Chronic kidney disease is a prevalent condition that affects millions of people worldwide and is a major risk factor of cardiovascular morbidity and mortality. The main diseases that lead to chronic kidney disease are frequent entities as diabetes mellitus, hypertension and glomerulopathies. One of the clinical markers of kidney disease progression is proteinuria. Moreover, the histological hallmark of kidney disease is sclerosis, located both in the glomerular and in the interstitial compartments. Glomerulosclerosis underscores an irreversible lesion that is clinically accompanied by proteinuria. In this regard, proteinuria and glomerular sclerosis are linked by the cell that has been conserved phylogenetically not only to prevent the loss of proteins in the urine, but also to maintain the health of the glomerular filtration barrier: The podocyte. It can then be concluded that the link between proteinuria, kidney disease progression and chronic kidney disease is mainly related to the podocyte. What is this situation due to? The podocyte is unable to proliferate under normal conditions, and a complex molecular machinery exists to avoid its detachment and eventual loss. When the loss of podocytes in the urine, or podocyturia, is taking place and its glomerular absolute number decreased, glomerulosclerosis is the predominant histological feature in a kidney biopsy. Therefore, tissular podocyte shortage is the cause of proteinuria and chronic kidney disease. In this regard, podocyturia has been demonstrated to precede proteinuria, showing that the clinical management of proteinuria cannot be considered an early intervention.

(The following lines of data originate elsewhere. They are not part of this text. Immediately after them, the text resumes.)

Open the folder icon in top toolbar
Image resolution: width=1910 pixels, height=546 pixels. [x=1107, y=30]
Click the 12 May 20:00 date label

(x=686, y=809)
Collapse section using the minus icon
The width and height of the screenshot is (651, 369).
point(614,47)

The identification of urinary podocytes could be an additional tool to be considered by nephrologists to assess the activity of glomerulopathies, for follow-up purposes and also to unravel the pathophysiology of podocyte detachment in order to tailor the therapy of glomerular diseases more appropriately.
慢性肾脏病是一种普遍存在的疾病,影响着全球数百万人,是心血管疾病发病和死亡的主要危险因素。导致慢性肾脏病的主要疾病常见于糖尿病、高血压和肾小球病等。蛋白尿是肾脏疾病进展的临床标志物之一。此外,肾脏疾病的组织学特征是硬化,存在于肾小球和间质区域。肾小球硬化强调了一种不可逆的病变,临床上伴有蛋白尿。在这方面,蛋白尿和肾小球硬化与一种在系统发育上保守的细胞相关联,这种细胞不仅能防止尿液中蛋白质的流失,还能维持肾小球滤过屏障的健康:足细胞。因此,可以得出结论,蛋白尿、肾脏疾病进展和慢性肾脏病之间的联系主要与足细胞有关。这种情况是由什么引起的呢?足细胞在正常情况下无法增殖,并且存在一个复杂的分子机制来避免其脱离和最终丢失。当尿液中出现足细胞丢失,即足细胞尿,且其肾小球绝对数量减少时,肾小球硬化是肾活检中主要的组织学特征。因此,组织性足细胞短缺是蛋白尿和慢性肾脏病的原因。在这方面,已证明足细胞尿先于蛋白尿出现,这表明蛋白尿的临床管理不能被视为早期干预。尿足细胞的识别可能是肾病学家在评估肾小球病活动、进行随访以及阐明足细胞脱离的病理生理学以更恰当地调整肾小球疾病治疗方案时应考虑的另一种工具。